Where a patient lacks the capacity to make decisions for themselves, a surrogate should be appointed to make decisions on their behalf, while taking into consideration the patient’s previously expressed wishes (1). Often, this surrogate will be a member of the patient’s immediate family. It is therefore important that discussions involve family members and that frequent updates on the patient’s condition are given (2). Increased collaboration and communication results in more appropriate care (8), and when decision-making is shared between the medical team and family members, increased satisfaction with EOL care has been reported (2, 8).
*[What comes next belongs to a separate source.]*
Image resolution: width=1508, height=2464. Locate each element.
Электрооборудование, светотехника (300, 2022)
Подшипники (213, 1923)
Conversely, time constraints, disagreements between members of the medical team, limited family medical knowledge and a lack of training among healthcare providers about conducting difficult conversations with patients and their families can all be barriers to good communication (3, 4, 6).
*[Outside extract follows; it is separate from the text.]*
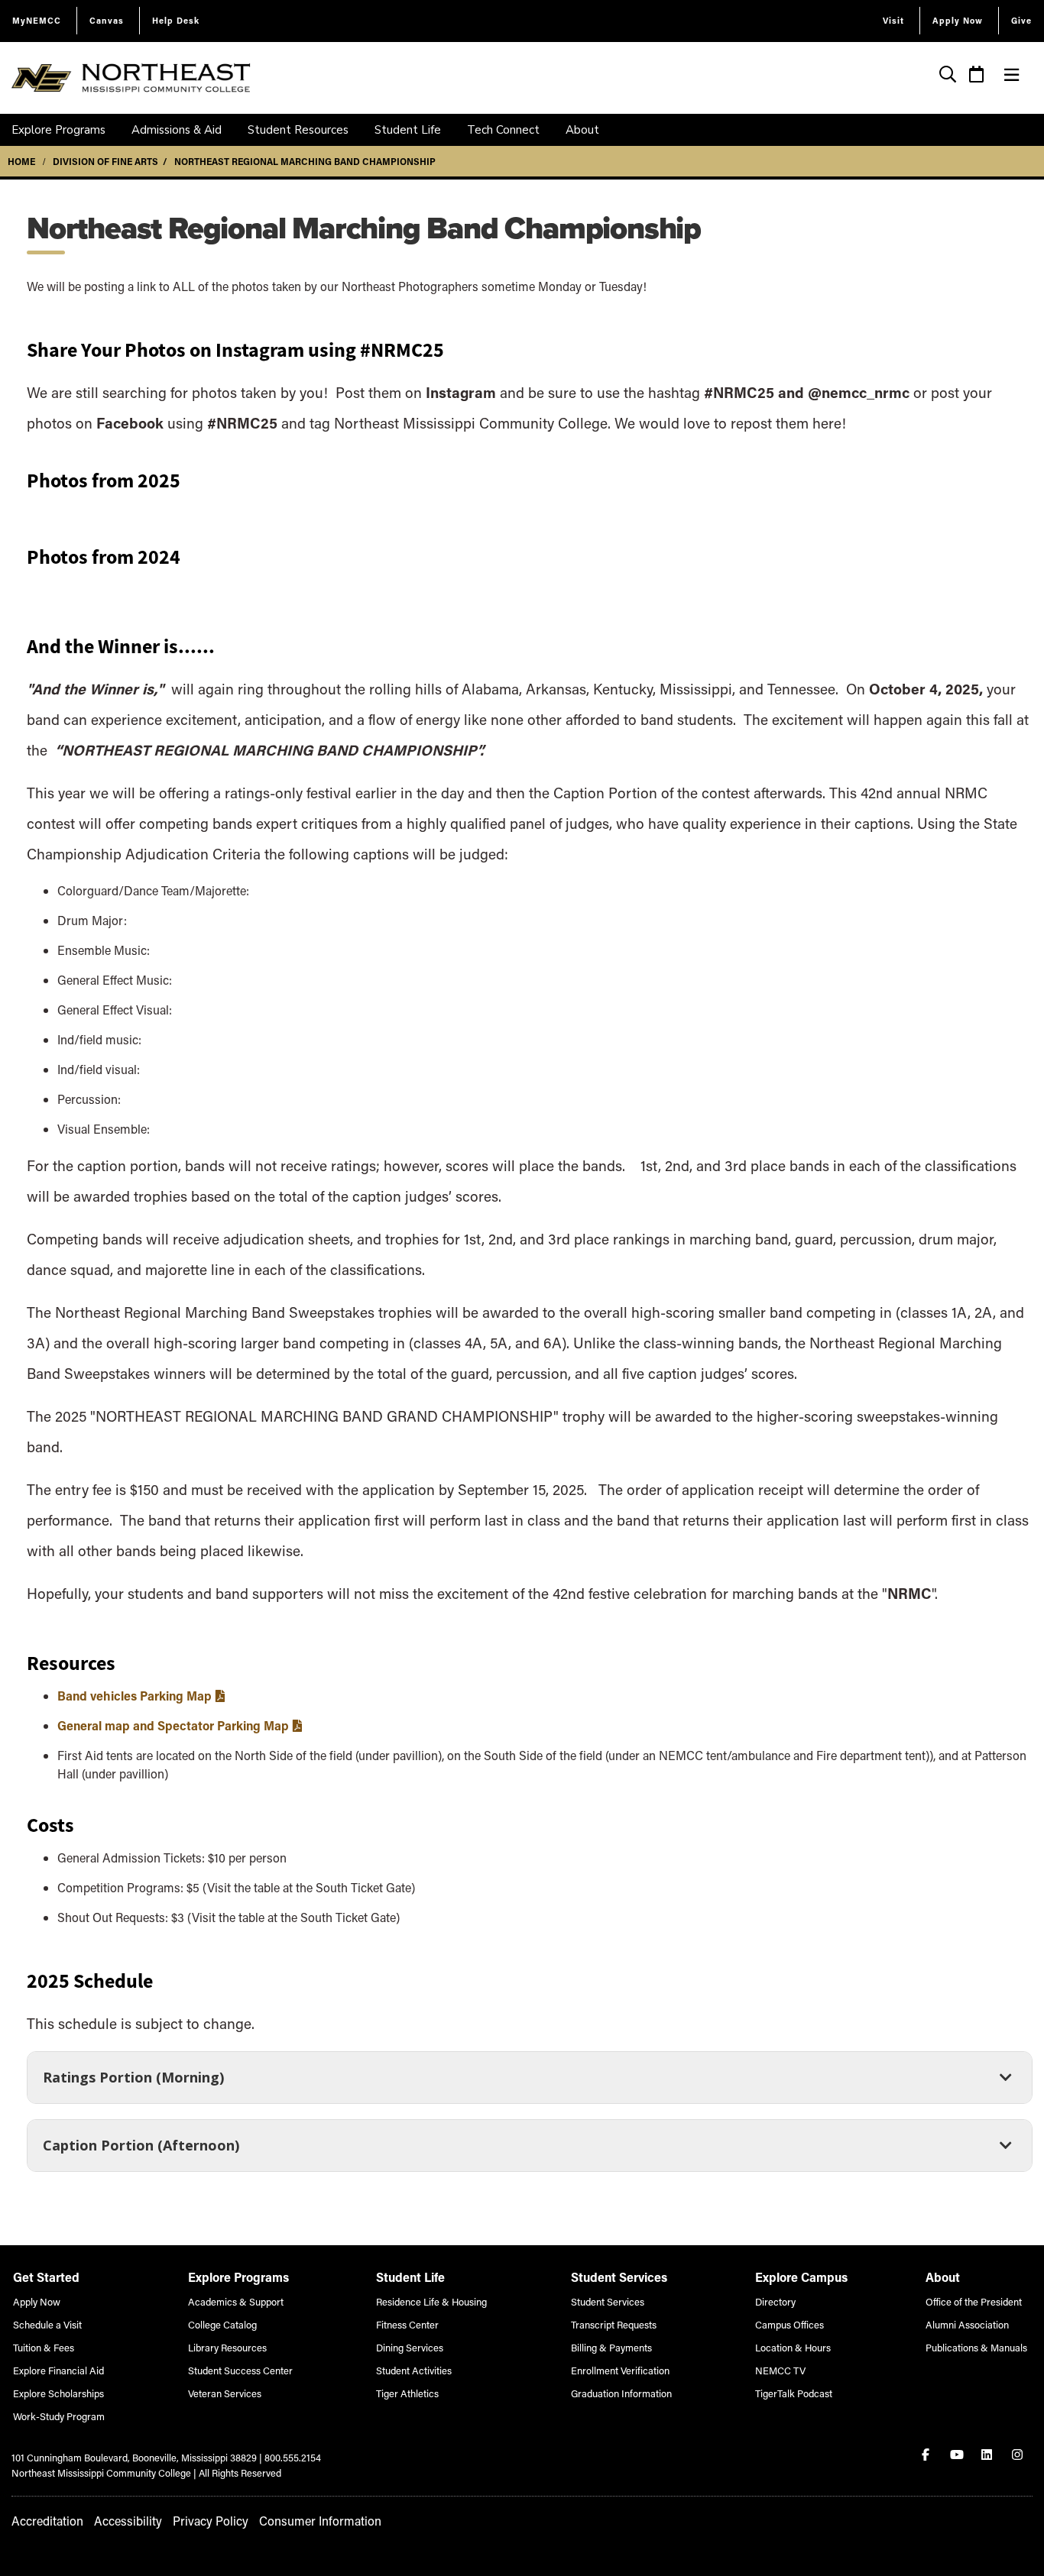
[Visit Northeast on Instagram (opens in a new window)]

Another purpose of early discussions between the doctor and patient is to determine the existence of any advance directives, such as Do Not Resuscitate (DNR) orders, living wills and powers of attorney (1, 4, 5) . Although most patients do not complete such directives, where they do exist, they can assist the medical team and family members in achieving the patient’s wishes (1, 2). In a minority of cases, patients lack both the capacity to make decisions themselves and a family member to make them on their behalf. In these scenarios, decisions about withdrawal or limitation of care may need to be made by the medical team (1, 5). In England and Wales, an Independent Mental Capacity Advocate can also be appointed, who has the authority to make enquires about the patient and contribute to decision-making, but cannot make decisions on the patient’s behalf (5).
While good communication is considered key to achieving the best possible outcome, it is also important to acknowledge cultural differences exist in the level of information that should be disclosed, and a failure to recognise these can lead to unwanted outcomes and interactions during EOL care. Not all cultures share the Western belief that bad news should always be disclosed to the patient. In some cultures, it is considered inhumane and unethical to inform a patient that they are suffering from a terminal illness. Some communities also value family-based decision making over choices made solely by the individual. It is therefore important that medical staff in the ICU determine how much information the patient requires and precisely what role family members will play in the decision-making process (1).
Issues surrounding EOL care in the ICU are not limited to those of treatment withdrawal and resuscitation, as spiritual and cultural needs should also be addressed. The role of palliative care teams in providing a more patient- and family-focussed programme of care for those nearing death should not be underestimated. Good communication, both within the medical care team, and with the patient and their family, is also vital. However, it is inevitable that there will occasionally be disagreements between clinicians and family members, so measures should be put in place to facilitate open discussion between all parties (1, 6).